We’ll mostly be looking at this approach from now on.

A Real World Example

Let’s imagine we’re building a social media application where users can create posts on their profile and comment on other users’ posts. The most natural strategy for splitting our data would be to do it by how that particular data is related to a user. The database would look similar to this.

diagram1

We can immediately see that we have a small predicament – a comment is tied to both a post of a certain user and to the user making the comment. So how would we go about partitioning? While we can store the comments in each user’s shard, that’s a really bad way to do it because displaying comments on a single post involves querying multiple shards, so it is much better to tie the comment to the post and in turn to the user to which the post belongs to.

So what happens if we want to create something like a history page, a central log of the user’s actions which contains all the comments a user posted or the friends he or she added in chronological order? We could of course query all the shards and get that info, but if you’re a company like Facebook (and have millions of users) that’s not feasible. The alternative is to duplicate information in something like a History table, so every time a user posts a comment we also add an entry there.

diagram2

Almost always sharding means we need to denormalize our data structure, so we’ll unavoidably have some data duplication.

A typical case of duplication is catalog data (reference tables) which needs to be replicated across nodes. As an example, when users create their account, they can select a residence country and we would like to enforce referential integrity in the database via an FK constraint to a table containing a list of countries and if we want to avoid multi shard queries, this catalog must be on every node. Which means extra complexity.

Multi Shard Queries

Regardless of how you’re structuring your data, there’s probably no escaping multi shard queries.
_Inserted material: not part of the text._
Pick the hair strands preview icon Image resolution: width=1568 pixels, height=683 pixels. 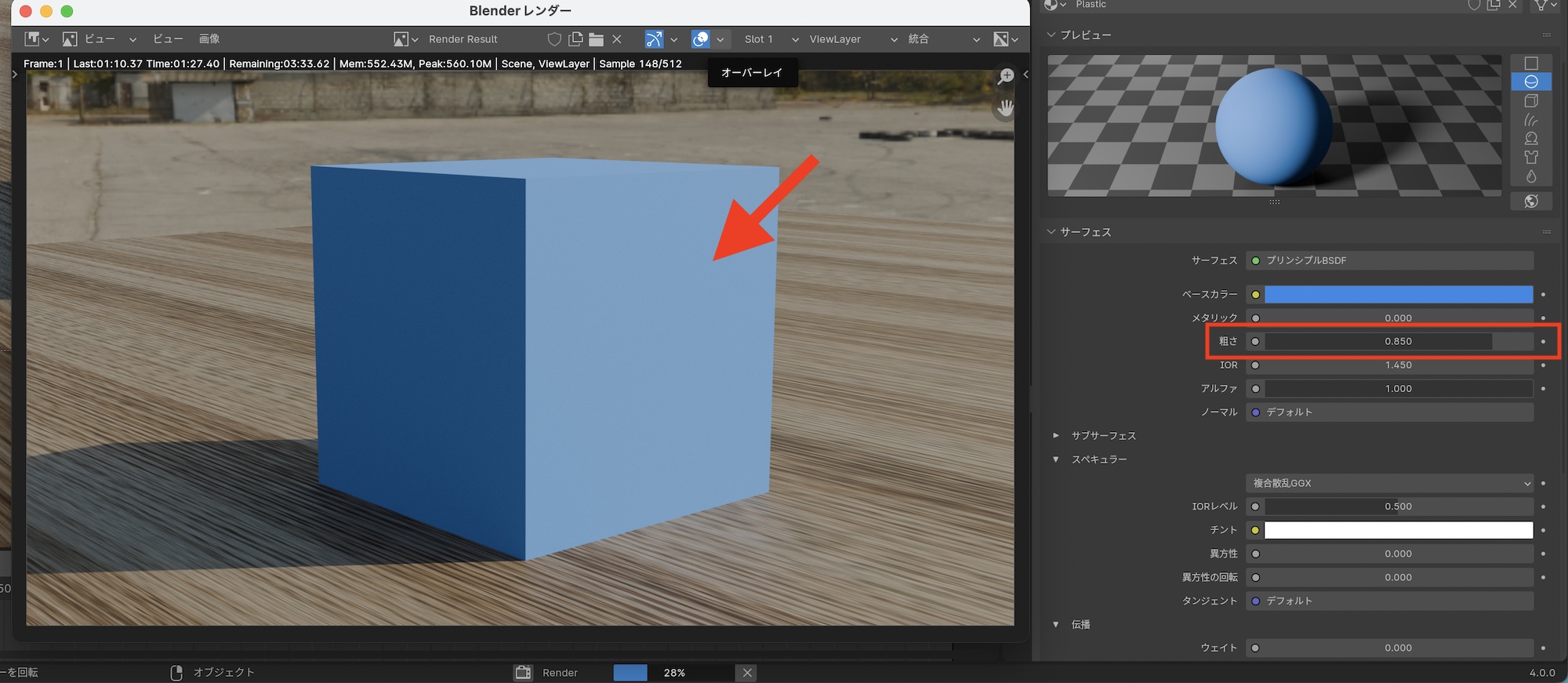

To explain why here’s what a typical feed from 500px looks like:

diagram2

While we can show a user’s timeline by querying just one shard, we can’t do that for feeds, because individual users are most likely following a multitude of users residing on multiple shards. Social media sites implement a system called infinite scrolling whereas the user scrolls the page down, more content is loaded with multiple shards being hit.

  • With applications like Facebook, users mostly tend to follow other people from their own country/city, so we can try grouping users based on location.
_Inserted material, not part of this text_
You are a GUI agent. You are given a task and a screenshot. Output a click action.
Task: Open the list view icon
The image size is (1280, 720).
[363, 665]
  • An asynchronous job could update a feed table with post ids for each user. This is not instantaneous which is why if you’re using Facebook you might have noticed that there’s a delay between posting something and the post showing up in other people’s feeds. Also not all posts show up in your feed, only a small portion of them. This is both to make your feed more easily consumable and to save up resources.

  • Requests across shards can be batched.

What happens if the data for one user is too big for one node? In that case, our sharding key would be a combination of the user-id and the post-id.

Using A Mixed Approach

So far, projecting our data across the user dimension worked just fine, but what if we have a more complex system where this isn’t as straightforward? Let’s say we introduce one additional complication, that of social groups where users can post.

diagram3

For groups, sharding by user id isn’t the optimal approach because again it would mean we would have to query multiple shards to display the messages in a group conversation. But since the group functionality tends to be somewhat isolated from the rest of the application, this lends itself well to a mixed or functional scale-out approach where the related tables can reside on their node(s). If we also need to implement sharding, we can do it independently along the group_id dimension.

The functional scale-out approach also works well in conjunction with microservices and DDD bounded contexts, but that’s a fairly extensive subject and something for another article.